Minister of Military Affairs
- In office 6 January 1918 – 31 January 1918
- Prime Minister: Volodymyr Vynnychenko
- Preceded by: Symon Petliura
- Succeeded by: Ivan Nemolovsky [uk]

Ambassador of Ukraine to Germany
- In office 1919–1920
- President: Symon Petliura
- Preceded by: Teodor Shteingel
- Succeeded by: Roman Smal-Stocki

Personal details
- Born: 19 October 1879 Lubny, Poltava Governorate, Russian Empire
- Died: 16 April 1944 (aged 64) Berlin, Nazi Germany
- Party: USDLP
- Alma mater: Kyiv Polytechnic Institute
- Occupation: statesman, diplomat

= Mykola Porsh =

Political activist in Ukraine

Mykola Volodymyrovych Porsh (Микола Володимирович Порш; 19 October 1879 – 16 April 1944) was a political and civil activist of Ukraine, economist, member of the Russian Constituent Assembly.

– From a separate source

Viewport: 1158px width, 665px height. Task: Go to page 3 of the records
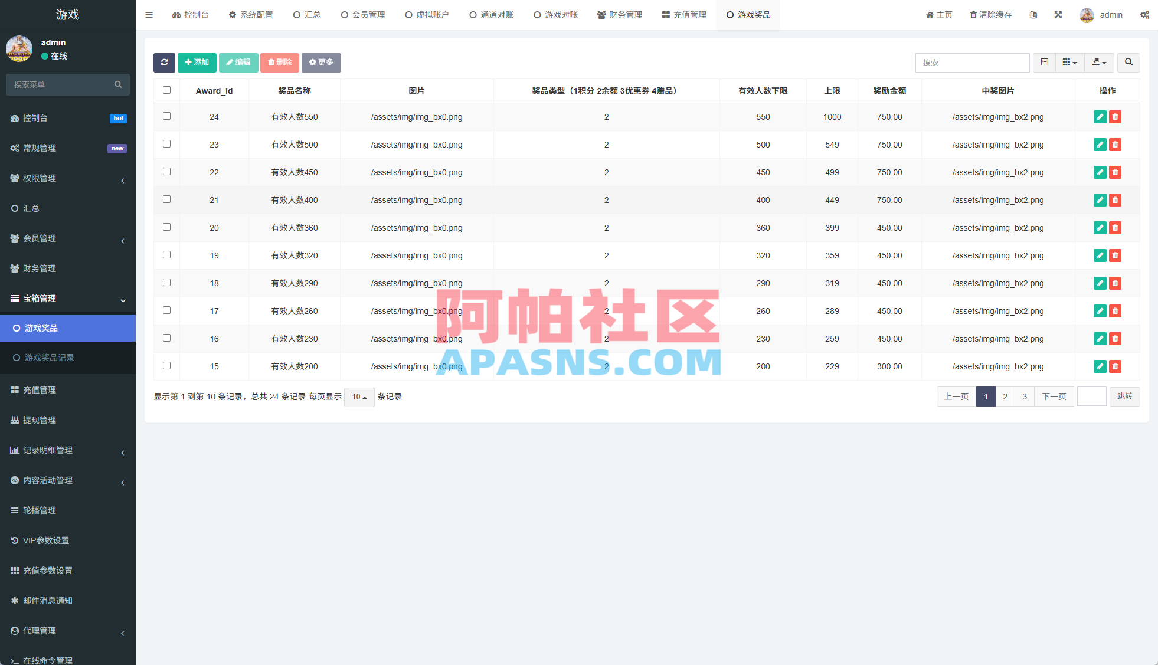tap(1025, 397)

He was a prominent activist of the Revolutionary Ukrainian Party (de facto since 1903) and the Ukrainian Social Democratic Labour Party (since 1905). Porsh was an active member of the Central Council of Ukraine and a General Secretary (minister) of Labor and Military Affairs. Later he served as an ambassador to Germany.

==Biography==
Mykola Porsh was born on 19 October 1879 in Lubny into a German-Jewish noble family. His father was a jurist.

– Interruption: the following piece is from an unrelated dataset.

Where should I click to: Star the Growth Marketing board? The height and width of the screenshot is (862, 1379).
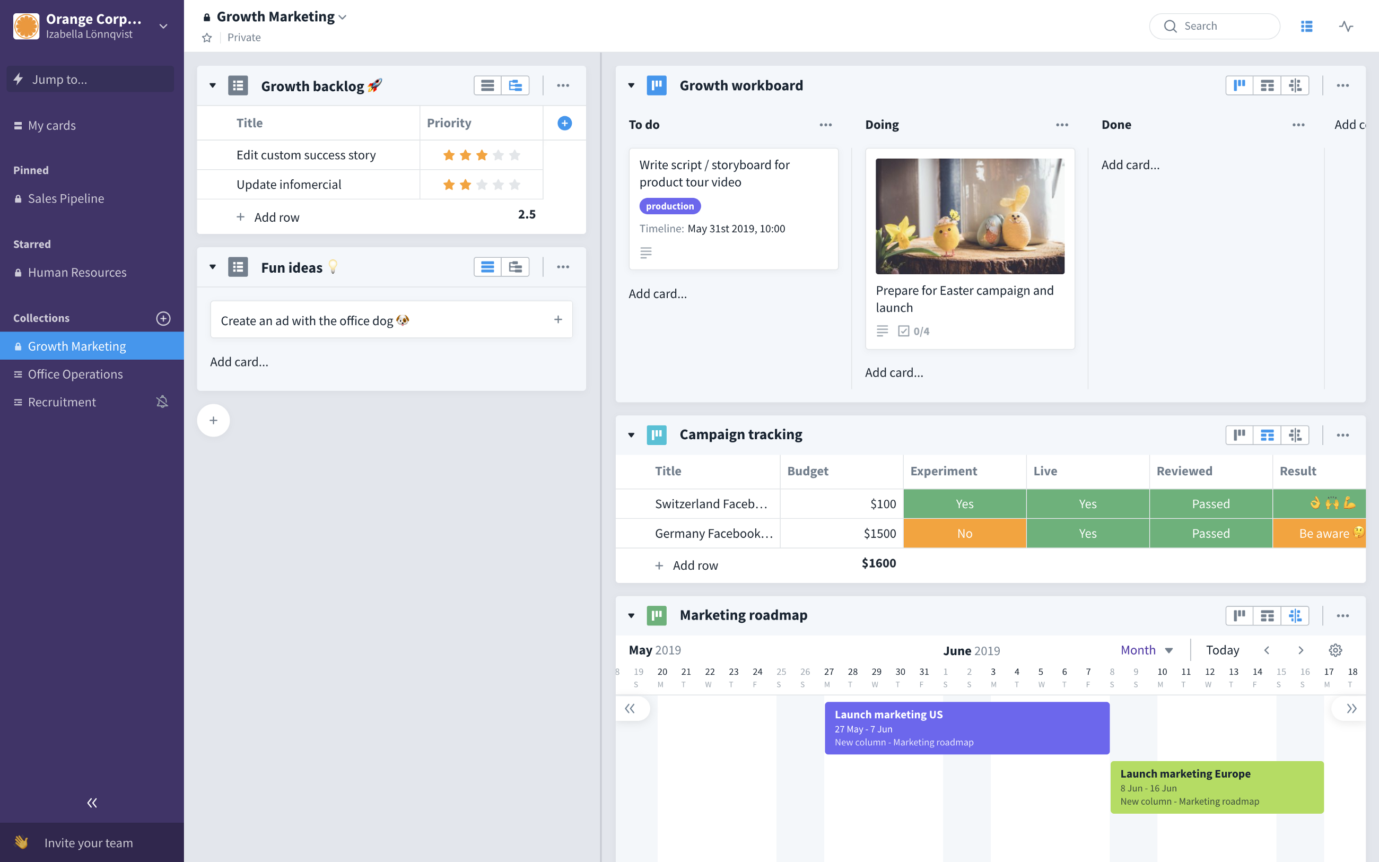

Mykola Porsh studied at the Lubny Gymnasium and later the Kyiv University of St. Vladimir. From the 1890s he was involved with Marxism, participated in a national movement and soon joined circles of the Revolutionary Ukrainian Party. In 1905 as the party's chairman Porsh replaced Dmytro Antonovych with whom he previously published newspaper "Pratsia" (Labor). Porsh wanted to create new edition of the party's statute changing it from a peasantry orientation to more of workers. In 1906 along with number of other future political leaders (Mykhailo Hrushevsky, Volodymyr Vynnychenko, Symon Petliura) he created the Ukrainian Social Democratic Labour Party. After the liquidation of the RUP, Mykola Porsh emigrated to Lemberg.

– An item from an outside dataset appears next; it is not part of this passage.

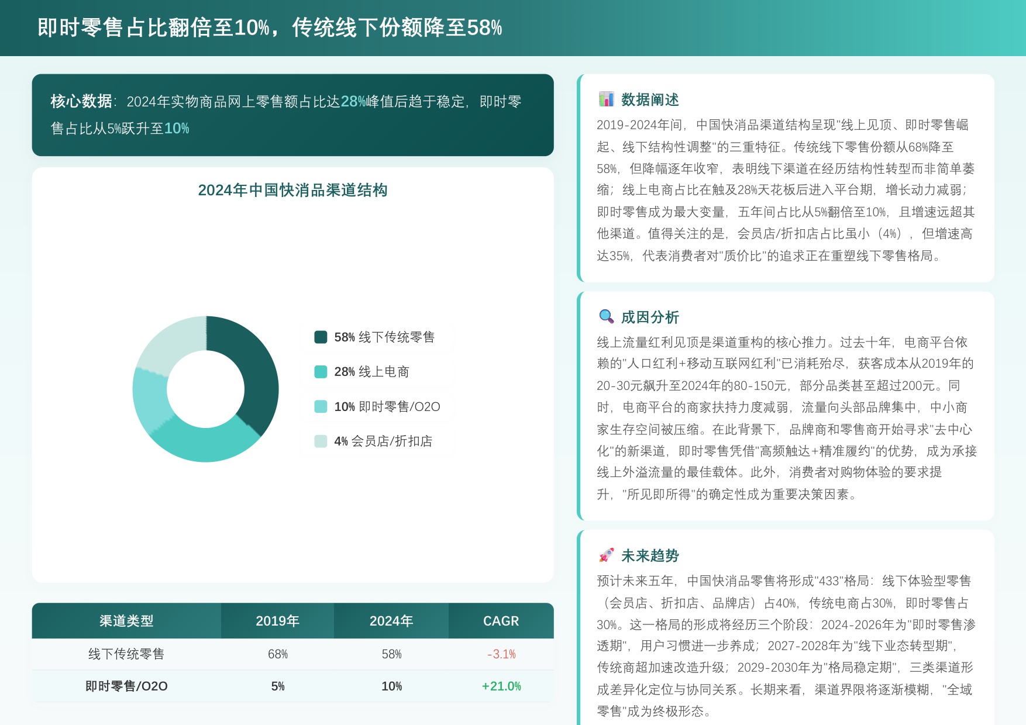Select the 2019年 table column header
Image resolution: width=1026 pixels, height=725 pixels.
point(277,621)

In 1917 Mykola Porsh was elected to the Central Council of Ukraine and in November 1917 he was appointed as the General Secretary of Military Affairs. During that time Ukraine was not able to stop advances of the Russian Red Guards and save Kyiv from the Russian occupation. On his submission on 16 January 1918, the Minor Council adopted the law "About People's Army" which regulated the basic principle of creating the Ukrainian Army based on people's militia. During that period 1917-1918, Mykola Porsh headed the Soviet of Workers Deputies.

On 27 July 1918, along with Symon Petliura, Mykola Porsh was arrested as a representative of leftist movements that were involved with created at the People's Administrations Society an organization, goal of which was an armed revolt to overthrow the existing government of the Ukrainian State.

During times of Directorate he was an ambassador in Berlin until 1920. After the government of Ukraine went into exile, Porsh quit political life and permanently settled in Germany. There Porsh wrote number of scientific works.

Mykola Porsh died on 16 April 1944 and was buried in Berlin.

He translated in the Ukrainian language the first volume of the Das Kapital by Karl Marx.